2

In short, is there any solution to resolve backpressure in RxJava without resorting to dropping items, serializing operations or unbounded buffering?

Consider the following task as an example of when this could be useful.

  1. Reading data from disk into memory
  2. Compressing the data
  3. Transmitting the compressed data over the network

The straightforward approach is to do all tasks sequentially on a single background thread, as in:

observeBlocksOfFileContents(file).
    .subscribeOn(backgroundScheduler)
    .map(compressBlock)
    .subscribe(transmitBlock);

While this works without issue, from a performance perspective it is suboptimal as the runtime is the sum of all three operations as opposed to the maximum of them as it is when run in parallel:

observeBlocksOfFileContents(file).
    .subscribeOn(diskScheduler)
    .observeOn(cpuScheduler)
    .map(compressBlock)
    .observeOn(networkScheduler)
    .subscribe(transmitBlock);

This can however fail due to backpressure if the data is read from disk faster than it can be compressed and transmitted.

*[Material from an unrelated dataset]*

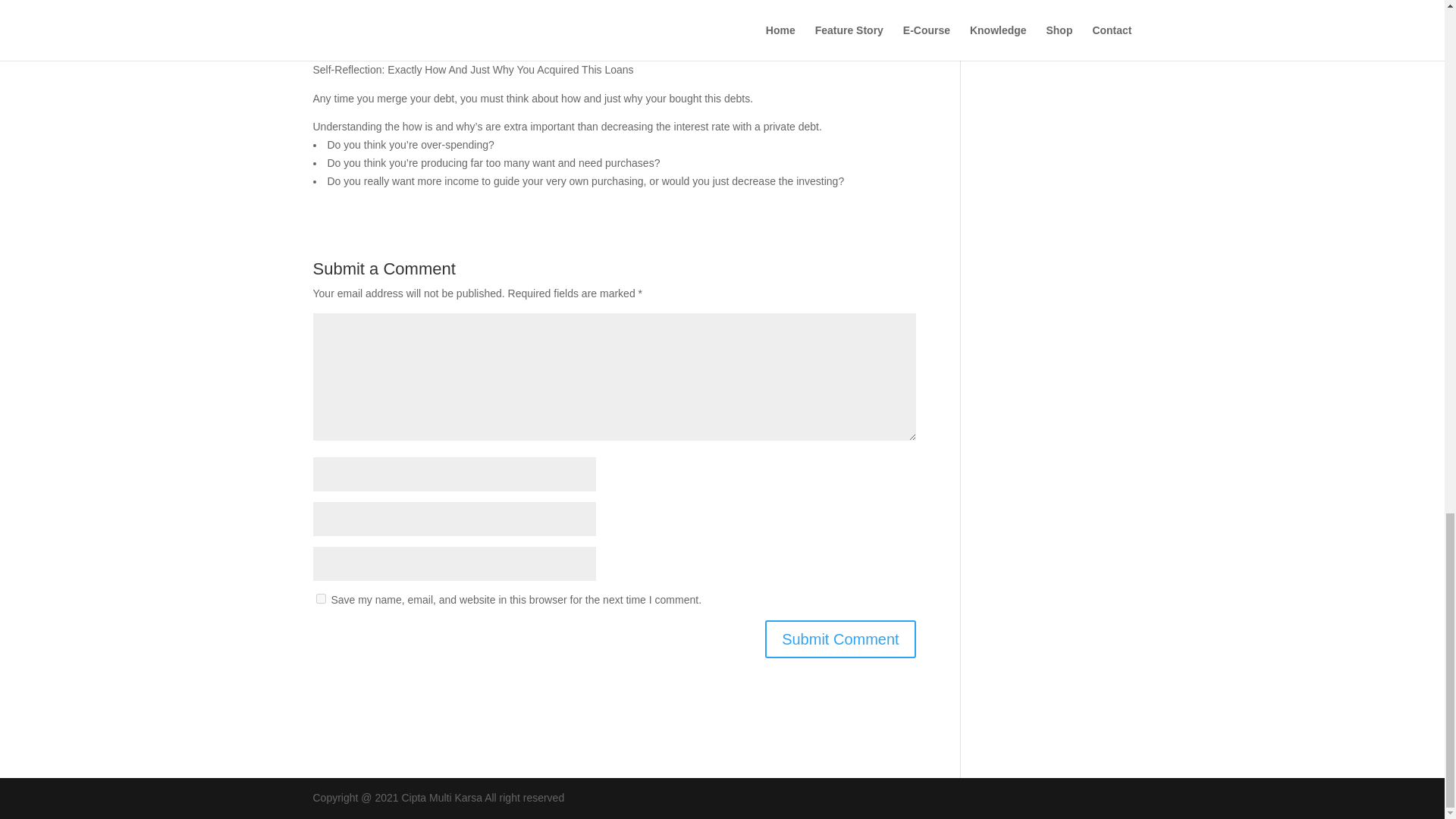
Submit Comment (840, 638)
Submit Comment (840, 638)
yes (319, 598)
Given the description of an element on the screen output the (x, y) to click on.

The usual backpressure solutions are undesirable for the following reasons:

  1. Drop items: the file must be transmitted in full without missing pieces
  2. Serialize on single thread: the performance improvement of pipelining is lost
  3. Callstack blocking: not supported in RxJava
  4. Increase observeOn buffers: memory consumption may become several times the file size
  5. Reimplement observeOn without MissingBackpressureException: a lot of work and breaks fluent API

Are there any other solutions? Or is this something that fundamentally does not fit the ReactiveX observable model?

Edward Peek
  • 163
  • 1
  • 5
  • I don't understand how you image that from physical point of view if source of data for `compress` is what emitted from `observeFileContents`. This operation can't run in parallel. – Divers Jul 29 '16 at 06:26
  • I should have indicated that the file is observed as many blocks of content, rather than a single piece, in which case yes, it could not run in parallel. I have updated the question to reflect this. – Edward Peek Jul 29 '16 at 06:34

1 Answers1

1

6) Implement observeBlocksOfFileContents so it supports backpressure.

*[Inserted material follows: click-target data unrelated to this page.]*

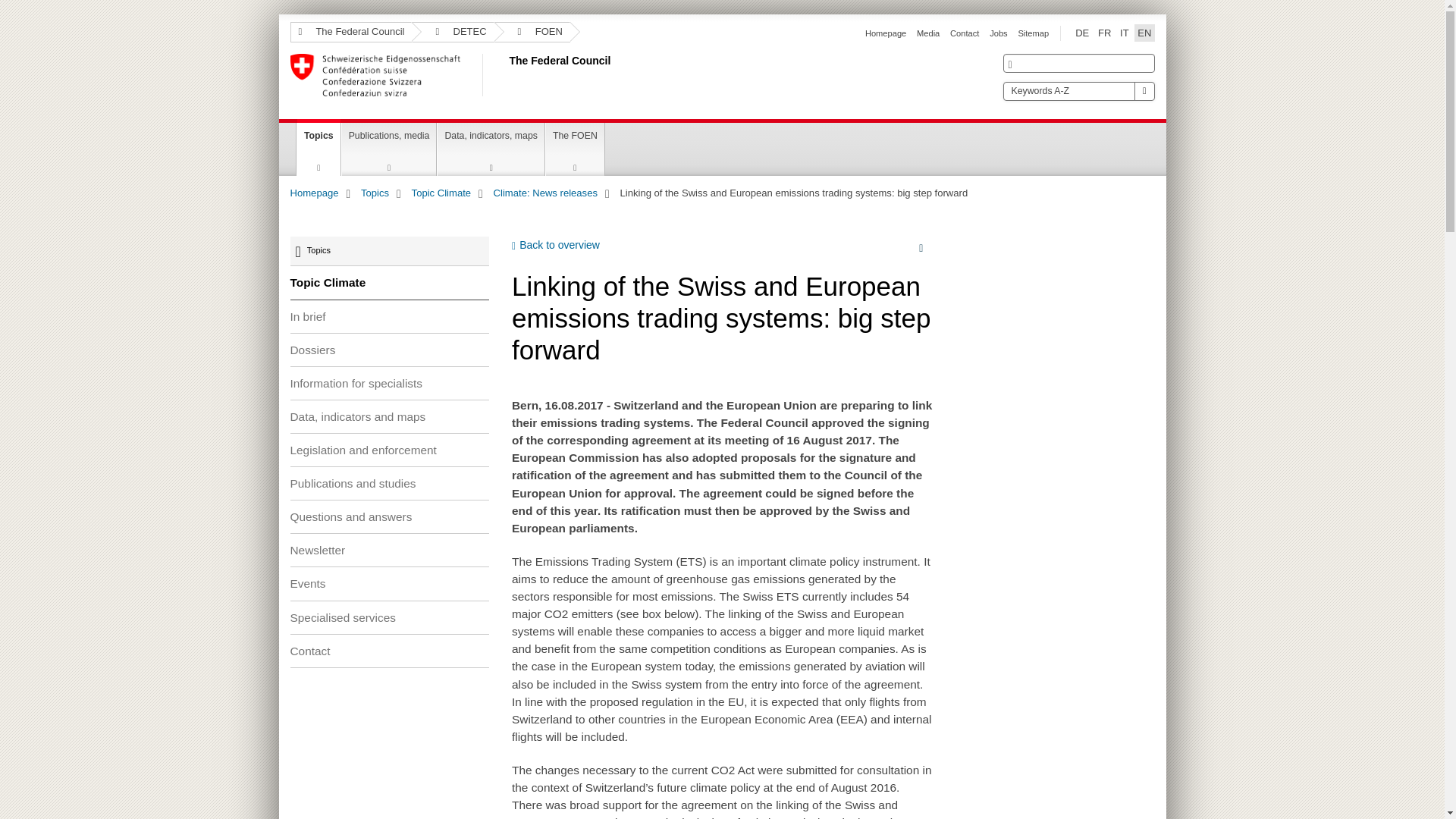
FR (1103, 32)
Media (928, 32)
The Federal Council (350, 32)
Homepage (884, 32)
Jobs (998, 32)
EN (1144, 32)
Contact (964, 32)
FOEN (532, 32)
The Federal Council (505, 75)
DETEC (452, 32)
DE (1081, 32)
Sitemap (1032, 32)
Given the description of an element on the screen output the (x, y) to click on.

The filesystem is already pull-based (InputStream.read() happens when you want it to and not thrown at you) so think of a reasonable block size and read that in per request:

Observable.create(SyncOnSubscribe.createStateful(
    () -> new FileInputStream("file.dat")
    (in, out) -> {
        byte[] buf = new byte[4096];
        int r = in.read(buf);
        if (r < 0) {
            out.onCompleted();
        } else {
            if (r == buf.length) {
                out.onNext(buf);
            } else {
                byte[] buf2 = new byte[r];
                System.arraycopy(buf, 0, buf2, 0, r);
                out.onNext(buf2);
            }
        }

    }, 
    in -> in.close()
));

(Try-catches omitted for brevity.)

akarnokd
  • 69,132
  • 14
  • 157
  • 192